▸ **Selected excerpt**:

On Wed, 9 Feb 2011 22:21:17 +0900
Namhyung Kim <[email protected]> wrote:

> free_pcppages_bulk() frees pages from pcp lists in a round-robin
> fashion by keeping batch_free counter. But it doesn't need to spin
> if there is only one non-empty list. This can be checked by
> batch_free == MIGRATE_PCPTYPES.
>
> Signed-off-by: Namhyung Kim <[email protected]>
> ---
> mm/page_alloc.c | 4 ++++
> 1 files changed, 4 insertions(+), 0 deletions(-)
>
> diff --git a/mm/page_alloc.c b/mm/page_alloc.c
> index a873e61e312e..470fb42e303c 100644
> --- a/mm/page_alloc.c
> +++ b/mm/page_alloc.c
> @@ -614,6 +614,10 @@ static void free_pcppages_bulk(struct zone *zone, int count,
> list = &pcp->lists[migratetype];
> } while (list_empty(list));
>
> + /* This is an only non-empty list. Free them all. */
> + if (batch_free == MIGRATE_PCPTYPES)
> + batch_free = to_free;
> +
> do {
> page = list_entry(list->prev, struct page, lru);
> /* must delete as __free_one_page list manipulates */

free_pcppages_bulk() hurts my brain.

What is it actually trying to do, and why? It counts up the number of
contiguous empty lists and then frees that number of pages from the
first-encountered non-empty list and then advances onto the next list?

What's the point in that? What relationship does the number of
contiguous empty lists have with the number of pages to free from one
list?

The comment "This is so more pages are freed off fuller lists instead
of spinning excessively around empty lists" makes no sense - the only
way this can be true is if the code knows the number of elements on
each list, and it doesn't know that.

Also, the covering comments over free_pcppages_bulk() regarding the
pages_scanned counter and the "all pages pinned" logic appear to be out
of date. Or, alternatively, those comments do reflect the desired
design, but we broke it.


Methinks that free_pcppages_bulk() is an area ripe for simplification
and clarification.

2011-02-09 21:33:47

by Johannes Weiner

[permalink] [raw]
Subject: Re: [PATCH] mm: batch-free pcp list if possible

On Wed, Feb 09, 2011 at 12:38:03PM -0800, Andrew Morton wrote:
> On Wed, 9 Feb 2011 22:21:17 +0900
> Namhyung Kim <[email protected]> wrote:
>
> > free_pcppages_bulk() frees pages from pcp lists in a round-robin
> > fashion by keeping batch_free counter. But it doesn't need to spin
> > if there is only one non-empty list. This can be checked by
> > batch_free == MIGRATE_PCPTYPES.
> >
> > Signed-off-by: Namhyung Kim <[email protected]>
> > ---
> > mm/page_alloc.c | 4 ++++
> > 1 files changed, 4 insertions(+), 0 deletions(-)

▸ **Items**:
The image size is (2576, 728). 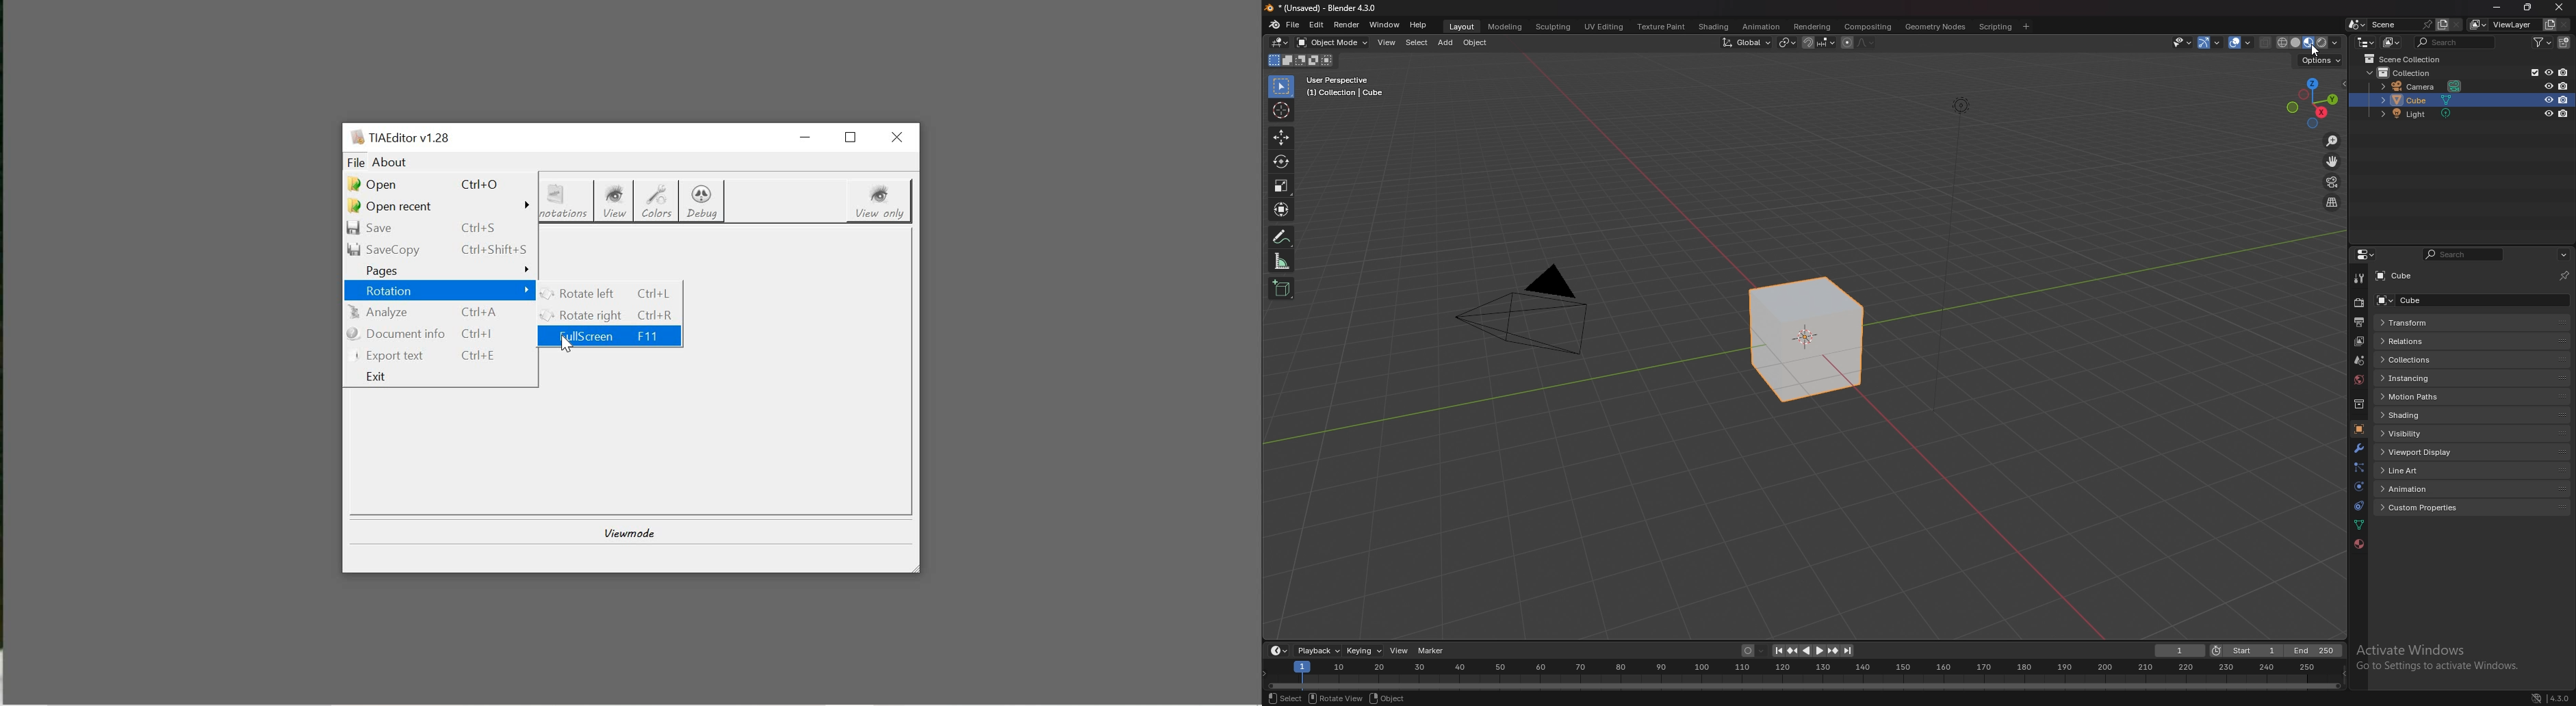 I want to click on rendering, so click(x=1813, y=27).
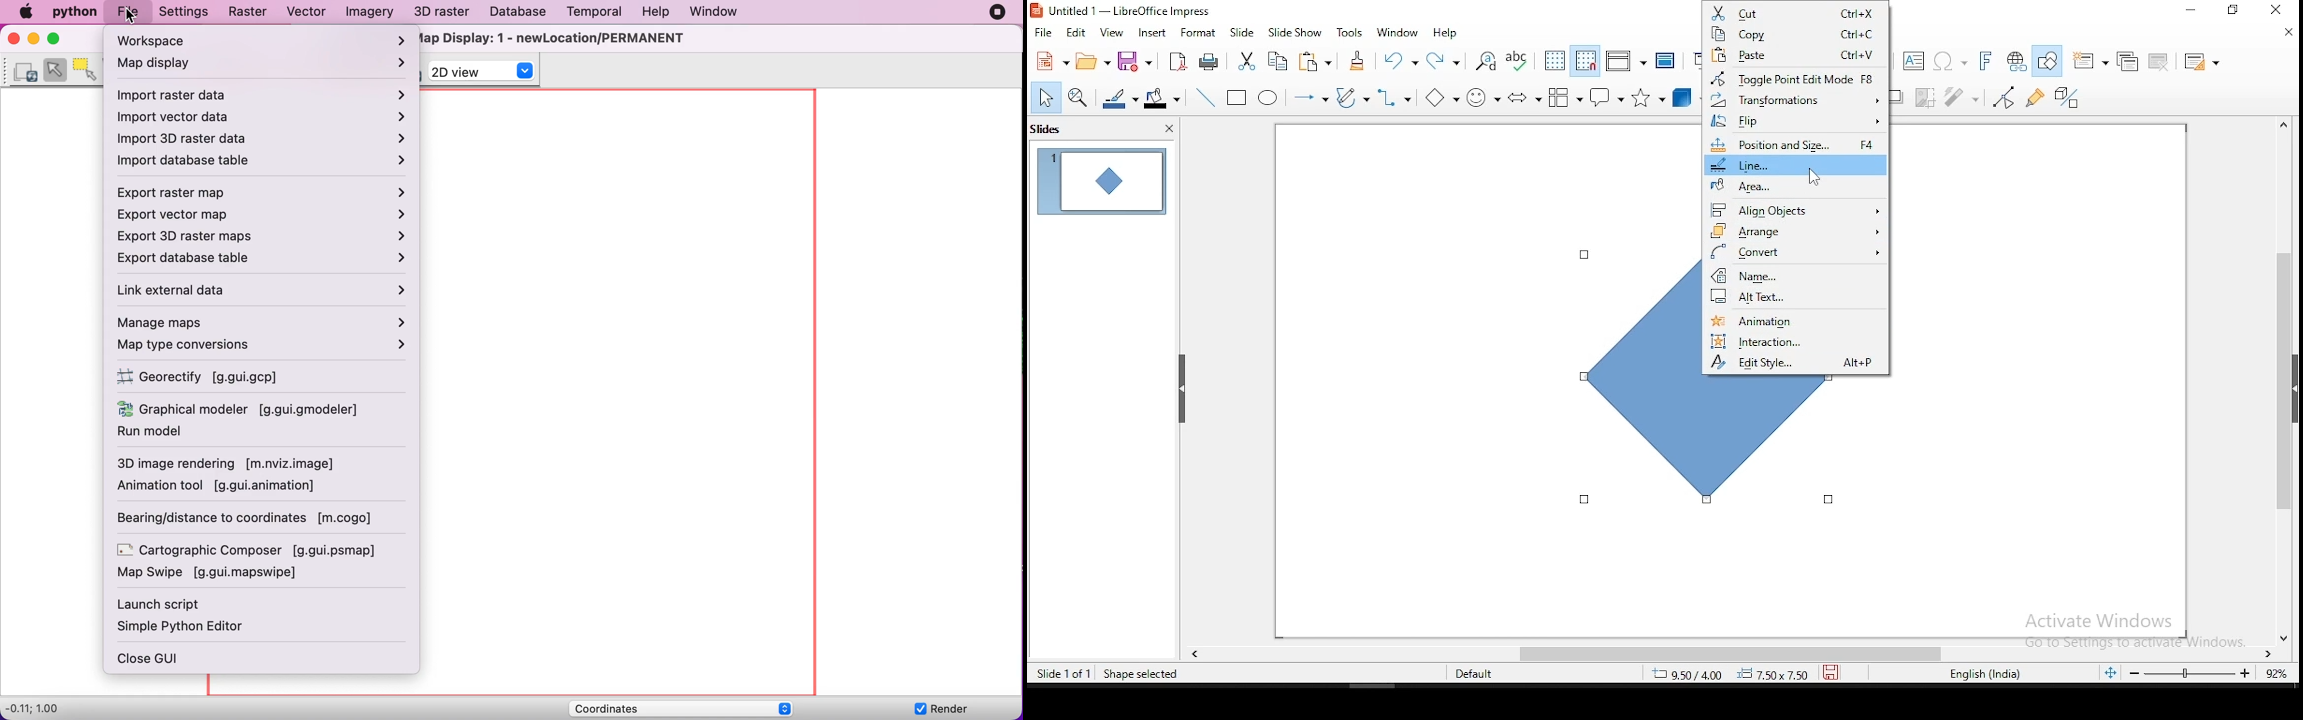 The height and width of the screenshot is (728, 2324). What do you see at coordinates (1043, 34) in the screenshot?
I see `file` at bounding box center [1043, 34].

---

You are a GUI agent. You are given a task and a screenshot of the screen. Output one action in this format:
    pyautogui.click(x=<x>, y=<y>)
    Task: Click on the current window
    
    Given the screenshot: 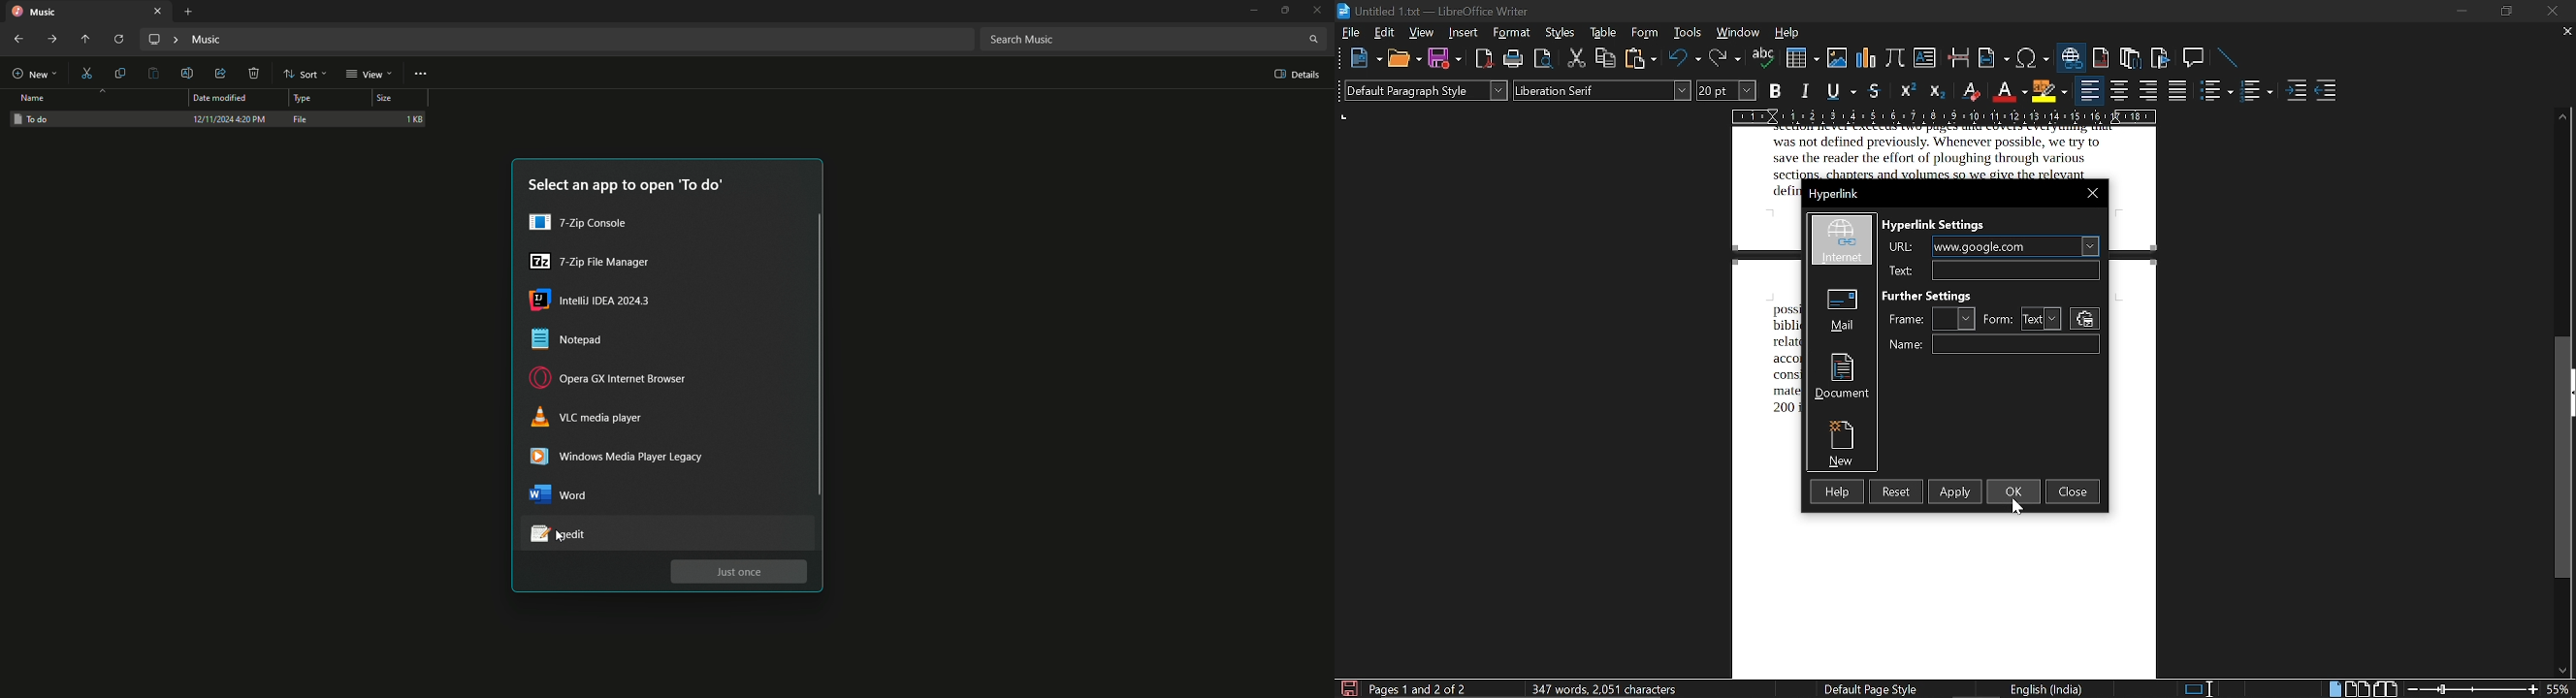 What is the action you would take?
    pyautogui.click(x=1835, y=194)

* * *

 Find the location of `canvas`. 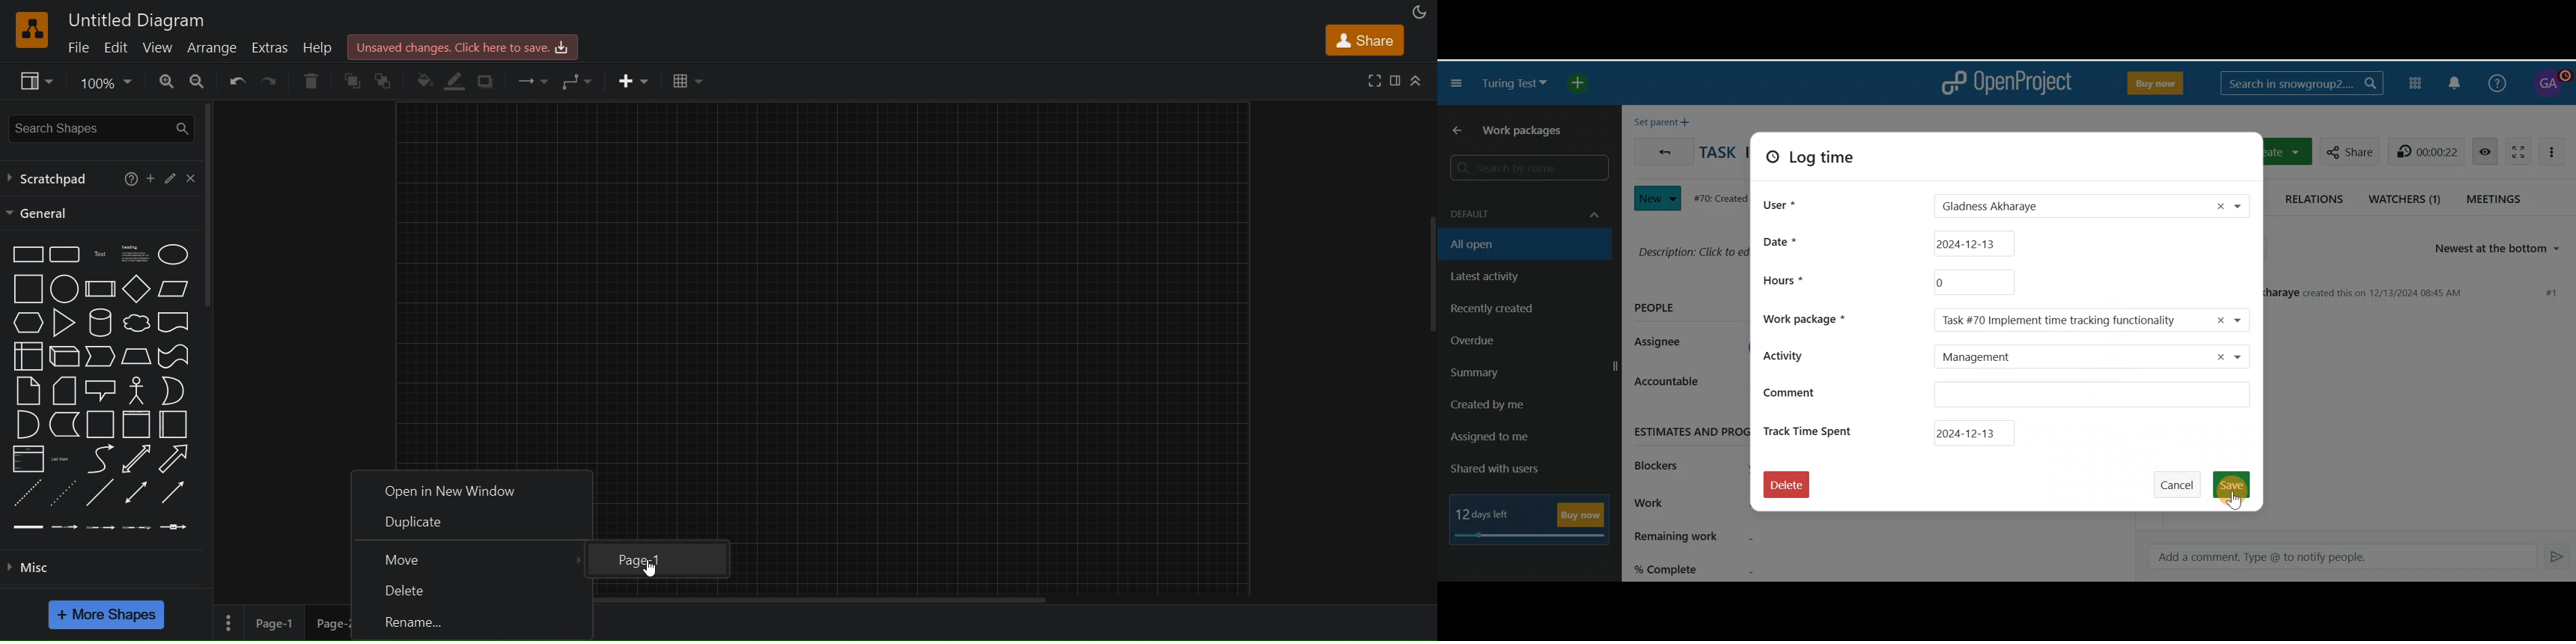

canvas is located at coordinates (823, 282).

▸ **What to do**:
1: In the mailing-list thread on free_pcppages_bulk(), what condition does the patch use to detect that only one list is non-empty?
2: Quote the mailing-list thread on free_pcppages_bulk(), starting with "What is it actually" and going on through "doesn't know that.".
3: Continue the mailing-list thread on free_pcppages_bulk() from the point where it stops.

▸ **Exercise answers**:
1: batch_free == MIGRATE_PCPTYPES

2:
What is it actually trying to do, and why? It counts up the number of
contiguous empty lists and then frees that number of pages from the
first-encountered non-empty list and then advances onto the next list?

What's the point in that? What relationship does the number of
contiguous empty lists have with the number of pages to free from one
list?

The comment "This is so more pages are freed off fuller lists instead
of spinning excessively around empty lists" makes no sense - the only
way this can be true is if the code knows the number of elements on
each list, and it doesn't know that.

3:
> >
> > diff --git a/mm/page_alloc.c b/mm/page_alloc.c
> > index a873e61e312e..470fb42e303c 100644
> > --- a/mm/page_alloc.c
> > +++ b/mm/page_alloc.c
> > @@ -614,6 +614,10 @@ static void free_pcppages_bulk(struct zone *zone, int count,
> > list = &pcp->lists[migratetype];
> > } while (list_empty(list));
> >
> > + /* This is an only non-empty list. Free them all. */
> > + if (batch_free == MIGRATE_PCPTYPES)
> > + batch_free = to_free;
> > +
> > do {
> > page = list_entry(list->prev, struct page, lru);
> > /* must delete as __free_one_page list manipulates */
>
> free_pcppages_bulk() hurts my brain.

Thanks for saying that ;-)

> What is it actually trying to do, and why? It counts up the number of
> contiguous empty lists and then frees that number of pages from the
> first-encountered non-empty list and then advances onto the next list?
>
> What's the point in that? What relationship does the number of
> contiguous empty lists have with the number of pages to free from one
> list?

It at least recovers some of the otherwise wasted effort of looking at
an empty list, by flushing more pages once it encounters a non-empty
list. After all, freeing to_free pages is the goal.

That breaks the round-robin fashion, though. If list-1 has pages,
list-2 is empty and list-3 has pages, it will repeatedly free one page
from list-1 and two pages from list-3.

My initial response to Namhyung's patch was to write up a version that
used a bitmap for all lists. It starts with all lists set and clears
their respective bit once the list is empty, so it would never
consider them again. But it looked a bit over-engineered for 3 lists
and the resulting object code was bigger than what we have now.
Though, it would be more readable. Attached for reference (untested
and all).

Hannes

diff --git a/mm/page_alloc.c b/mm/page_alloc.c
index 60e58b0..c77ab28 100644
--- a/mm/page_alloc.c
+++ b/mm/page_alloc.c
@@ -590,8 +590,7 @@ static inline int free_pages_check(struct page *page)
static void free_pcppages_bulk(struct zone *zone, int count,
struct per_cpu_pages *pcp)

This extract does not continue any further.